Casarão abandonado ganha vida nova pelas mãos do coletivo Mouraria 53
27/12/2021 - 09:00
por Ana Luiza Aguiar
“Era uma casa muito engraçada, não tinha teto, não tinha nada.” Essa primeira estrofe da música “A casa”, escrita por Vinicius de Moraes, parece descrever perfeitamente a Mouraria 53, um casarão no Centro Histórico de Salvador, na Bahia, em 2017. Dez anos antes, três irmãos compraram o imóvel, que estava quase em ruínas, com a ideia de reformá-lo. A reforma nunca saiu do papel e o casarão continuou abandonado. Foi aí que um coletivo, que tinha entre seus integrantes alguns estudantes de arquitetura, fez uma proposta ousada: eles queriam habitar e ocupar o espaço sem pagar aluguel, em troca de reformá-lo e devolvê-lo quatro anos depois em melhor estado. Foi o início de um experimento em arquitetura e habitação que se transformou também em uma investigação arquitetônica e artística.
Esse processo todo foi cuidadosamente registrado pelos fotógrafos Fernando Gomes (hoje um dos integrantes do coletivo Mouraria 53), Alan dos Anjos, Milena Abreu, Manuel Sá e Rodrigo Sena, e resultou no fotolivro cincotrês, que documenta a caminhada em meio ao caos da reforma experimental do casarão. Ali, construção e habitação acontecem simultaneamente, e os significados de habitação são múltiplos: uma clínica de psicologia se sobrepõe a festas, pequenos escritórios, moradas, ateliês, espaços de reunião, exposições, shows, um bar comunitário que vira cozinha vegana.

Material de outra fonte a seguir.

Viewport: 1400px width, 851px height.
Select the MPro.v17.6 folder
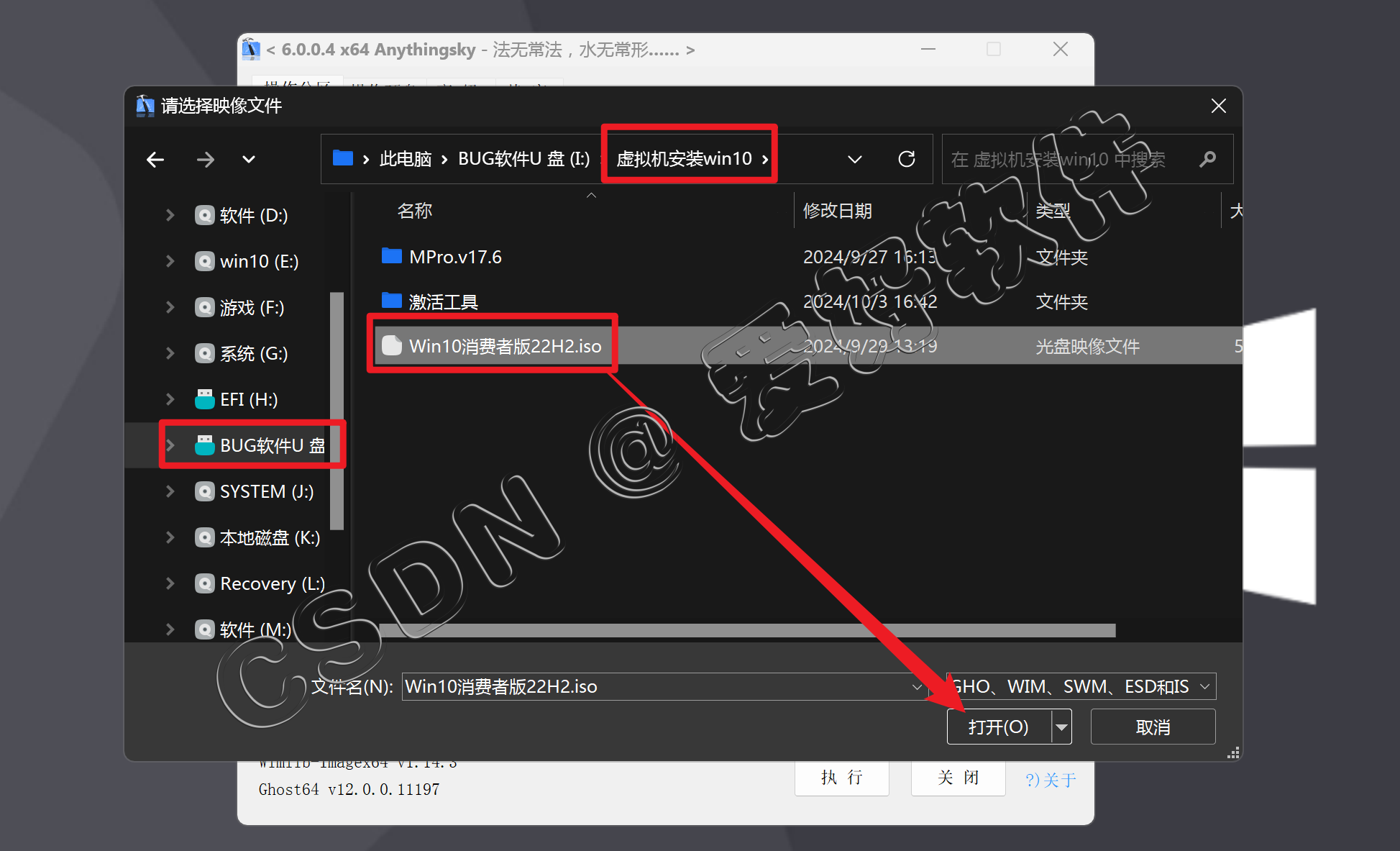pos(454,257)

A obra inverte ordens da arquitetura tradicional, e a construção se inicia antes da existência de um projeto acabado. Lá dentro, carpinteiros, serralheiros e pedreiros se tornam professores de arquitetos e acadêmicos. E a reforma foi possível graças ao reúso de materiais que sobraram de mais de 70 reformas e demolições de Salvador.
O processo de edição do livro, uma parceria entre o coletivo e a Editora Gris, é apoiado pelo programa Rumos Itaú Cultural 2019-2020 e aconteceu durante a pandemia de forma remota, o que envolveu uma navegação nostálgica pelos milhares de arquivos acumulados entre 2017 e 2021. “O livro é um documento de sonhos e experiências e também um labirinto, em que nos perdemos em tempo e espaço, incerteza e trocas”, explica Lara Perl, coordenadora editorial do projeto. “A casa vira livro e o livro vira casa; ambos possibilitam o nosso encontro de diferenças, de sonhos individuais e delírios coletivos.”
Além de Lara, a publicação tem projeto gráfico de Rafa Moo e edição coletiva de Alan dos Anjos, Dário Sales, Fernando Gomes, Filipe Duarte, Iago Lobo, Lara Perl, Pedro Alban, Rafa Moo e Rodrigo Sena. A previsão de lançamento é fevereiro de 2022.
Histórico
A história da casa não é incomum no Centro de Salvador. Construída nas primeiras décadas do século XX, em 1938 foi doada à Santa Casa de Misericórdia. Em uma cidade cada vez menos religiosa, a instituição enfraqueceu e não conseguiu manter o imóvel habitável, e a casa passou por uma fase de abandono e ocupações informais, até que, em 2005, finalmente foi leiloada com outros “imóveis-problema”. Três irmãos, Marcus, Naia e Cláudio, adquiriram o imóvel. Um novo telhado foi feito, mas os planos para o casarão foram frustrados pelo colapso de outros negócios familiares. Sem possibilidades de investimento e sem valor de revenda, o imóvel foi abandonado em uma espécie de limbo – até a chegada do coletivo de jovens com suas ideias mirabolantes.